**Task item:** Give back every record precisely.

**Stored items:**
══════

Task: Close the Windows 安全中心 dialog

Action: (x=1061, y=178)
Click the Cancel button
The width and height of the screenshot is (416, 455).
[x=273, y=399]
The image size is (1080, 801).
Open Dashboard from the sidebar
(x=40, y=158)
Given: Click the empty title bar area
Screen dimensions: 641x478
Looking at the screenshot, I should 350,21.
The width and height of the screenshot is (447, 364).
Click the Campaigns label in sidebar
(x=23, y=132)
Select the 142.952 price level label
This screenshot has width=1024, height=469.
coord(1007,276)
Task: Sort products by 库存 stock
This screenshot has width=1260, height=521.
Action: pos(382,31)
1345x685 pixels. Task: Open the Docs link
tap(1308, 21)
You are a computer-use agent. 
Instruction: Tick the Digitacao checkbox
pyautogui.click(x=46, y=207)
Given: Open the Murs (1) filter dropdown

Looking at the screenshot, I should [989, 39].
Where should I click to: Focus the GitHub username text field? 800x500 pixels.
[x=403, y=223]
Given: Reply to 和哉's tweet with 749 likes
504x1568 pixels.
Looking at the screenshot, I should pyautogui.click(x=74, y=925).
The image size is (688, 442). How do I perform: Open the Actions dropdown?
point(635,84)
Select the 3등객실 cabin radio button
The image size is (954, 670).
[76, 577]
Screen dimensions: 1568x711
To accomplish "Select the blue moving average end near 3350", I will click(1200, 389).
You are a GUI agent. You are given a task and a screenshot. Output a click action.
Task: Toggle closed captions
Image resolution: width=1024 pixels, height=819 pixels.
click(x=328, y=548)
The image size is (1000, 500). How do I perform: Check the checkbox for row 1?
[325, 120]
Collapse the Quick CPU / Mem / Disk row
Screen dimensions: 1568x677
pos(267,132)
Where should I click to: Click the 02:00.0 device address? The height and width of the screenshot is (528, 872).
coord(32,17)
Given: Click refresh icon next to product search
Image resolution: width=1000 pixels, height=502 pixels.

══════

**Expected answer:**
Task: Close the Windows 安全中心 dialog

Action: (x=1061, y=178)
Click the Cancel button
The width and height of the screenshot is (416, 455).
[x=273, y=399]
The image size is (1080, 801).
Open Dashboard from the sidebar
(x=40, y=158)
Given: Click the empty title bar area
Screen dimensions: 641x478
Looking at the screenshot, I should 350,21.
The width and height of the screenshot is (447, 364).
Click the Campaigns label in sidebar
(x=23, y=132)
Select the 142.952 price level label
This screenshot has width=1024, height=469.
coord(1007,276)
Task: Sort products by 库存 stock
This screenshot has width=1260, height=521.
Action: pos(382,31)
1345x685 pixels. Task: Open the Docs link
tap(1308, 21)
You are a computer-use agent. 
Instruction: Tick the Digitacao checkbox
pyautogui.click(x=46, y=207)
Given: Open the Murs (1) filter dropdown

Looking at the screenshot, I should [989, 39].
Where should I click to: Focus the GitHub username text field? 800x500 pixels.
[x=403, y=223]
Given: Reply to 和哉's tweet with 749 likes
504x1568 pixels.
Looking at the screenshot, I should pyautogui.click(x=74, y=925).
The image size is (688, 442). How do I perform: Open the Actions dropdown?
point(635,84)
Select the 3등객실 cabin radio button
The image size is (954, 670).
[76, 577]
Screen dimensions: 1568x711
To accomplish "Select the blue moving average end near 3350", I will click(1200, 389).
You are a GUI agent. You are given a task and a screenshot. Output a click action.
Task: Toggle closed captions
Image resolution: width=1024 pixels, height=819 pixels.
click(x=328, y=548)
The image size is (1000, 500). How do I perform: Check the checkbox for row 1?
[325, 120]
Collapse the Quick CPU / Mem / Disk row
Screen dimensions: 1568x677
pos(267,132)
Where should I click to: Click the 02:00.0 device address? The height and width of the screenshot is (528, 872).
coord(32,17)
Given: Click refresh icon next to product search
Image resolution: width=1000 pixels, height=502 pixels.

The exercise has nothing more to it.